Write out the data exactly, every line included.

— Stored data entries —
---

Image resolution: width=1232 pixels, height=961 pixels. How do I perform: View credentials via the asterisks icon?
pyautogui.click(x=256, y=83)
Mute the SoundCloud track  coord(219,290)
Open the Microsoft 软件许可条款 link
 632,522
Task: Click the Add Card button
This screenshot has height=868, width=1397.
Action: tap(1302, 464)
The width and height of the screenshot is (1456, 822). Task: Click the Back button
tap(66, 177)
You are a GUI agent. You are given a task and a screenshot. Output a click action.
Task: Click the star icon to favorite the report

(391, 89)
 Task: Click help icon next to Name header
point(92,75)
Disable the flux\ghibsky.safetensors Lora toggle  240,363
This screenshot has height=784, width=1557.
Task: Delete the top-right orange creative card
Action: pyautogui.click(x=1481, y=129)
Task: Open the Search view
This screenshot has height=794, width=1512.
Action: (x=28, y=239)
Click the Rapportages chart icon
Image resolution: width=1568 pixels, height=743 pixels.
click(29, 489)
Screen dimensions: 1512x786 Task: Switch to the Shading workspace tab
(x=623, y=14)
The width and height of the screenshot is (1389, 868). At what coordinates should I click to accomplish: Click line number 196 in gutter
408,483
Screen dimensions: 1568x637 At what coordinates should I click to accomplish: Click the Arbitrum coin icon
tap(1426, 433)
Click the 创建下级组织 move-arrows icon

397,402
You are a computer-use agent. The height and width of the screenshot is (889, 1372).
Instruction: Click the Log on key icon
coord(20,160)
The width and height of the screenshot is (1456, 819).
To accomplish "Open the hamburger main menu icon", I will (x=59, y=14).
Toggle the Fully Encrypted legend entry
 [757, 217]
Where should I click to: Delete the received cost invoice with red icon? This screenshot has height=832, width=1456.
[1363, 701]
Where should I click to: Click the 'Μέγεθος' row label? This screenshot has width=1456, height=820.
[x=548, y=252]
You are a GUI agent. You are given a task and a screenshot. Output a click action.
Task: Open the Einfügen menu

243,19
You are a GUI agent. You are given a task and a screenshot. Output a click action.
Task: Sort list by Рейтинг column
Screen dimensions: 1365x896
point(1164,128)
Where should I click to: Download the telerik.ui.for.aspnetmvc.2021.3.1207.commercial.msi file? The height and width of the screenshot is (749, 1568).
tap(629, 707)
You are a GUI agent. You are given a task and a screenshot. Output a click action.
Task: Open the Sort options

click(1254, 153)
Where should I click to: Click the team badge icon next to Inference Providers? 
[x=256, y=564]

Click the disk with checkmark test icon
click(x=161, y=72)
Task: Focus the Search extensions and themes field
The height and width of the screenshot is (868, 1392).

---

— Exercise solution —
Image resolution: width=1232 pixels, height=961 pixels. How do I perform: View credentials via the asterisks icon?
pyautogui.click(x=256, y=83)
Mute the SoundCloud track  coord(219,290)
Open the Microsoft 软件许可条款 link
 632,522
Task: Click the Add Card button
This screenshot has height=868, width=1397.
Action: tap(1302, 464)
The width and height of the screenshot is (1456, 822). Task: Click the Back button
tap(66, 177)
You are a GUI agent. You are given a task and a screenshot. Output a click action.
Task: Click the star icon to favorite the report

(391, 89)
 Task: Click help icon next to Name header
point(92,75)
Disable the flux\ghibsky.safetensors Lora toggle  240,363
This screenshot has height=784, width=1557.
Task: Delete the top-right orange creative card
Action: pyautogui.click(x=1481, y=129)
Task: Open the Search view
This screenshot has height=794, width=1512.
Action: (x=28, y=239)
Click the Rapportages chart icon
Image resolution: width=1568 pixels, height=743 pixels.
click(29, 489)
Screen dimensions: 1512x786 Task: Switch to the Shading workspace tab
(x=623, y=14)
The width and height of the screenshot is (1389, 868). At what coordinates should I click to accomplish: Click line number 196 in gutter
408,483
Screen dimensions: 1568x637 At what coordinates should I click to accomplish: Click the Arbitrum coin icon
tap(1426, 433)
Click the 创建下级组织 move-arrows icon

397,402
You are a computer-use agent. The height and width of the screenshot is (889, 1372).
Instruction: Click the Log on key icon
coord(20,160)
The width and height of the screenshot is (1456, 819).
To accomplish "Open the hamburger main menu icon", I will (x=59, y=14).
Toggle the Fully Encrypted legend entry
 [757, 217]
Where should I click to: Delete the received cost invoice with red icon? This screenshot has height=832, width=1456.
[1363, 701]
Where should I click to: Click the 'Μέγεθος' row label? This screenshot has width=1456, height=820.
[x=548, y=252]
You are a GUI agent. You are given a task and a screenshot. Output a click action.
Task: Open the Einfügen menu

243,19
You are a GUI agent. You are given a task and a screenshot. Output a click action.
Task: Sort list by Рейтинг column
Screen dimensions: 1365x896
point(1164,128)
Where should I click to: Download the telerik.ui.for.aspnetmvc.2021.3.1207.commercial.msi file? The height and width of the screenshot is (749, 1568).
tap(629, 707)
You are a GUI agent. You are given a task and a screenshot. Output a click action.
Task: Open the Sort options

click(1254, 153)
Where should I click to: Click the team badge icon next to Inference Providers? 
[x=256, y=564]

Click the disk with checkmark test icon
click(x=161, y=72)
Task: Focus the Search extensions and themes field
The height and width of the screenshot is (868, 1392).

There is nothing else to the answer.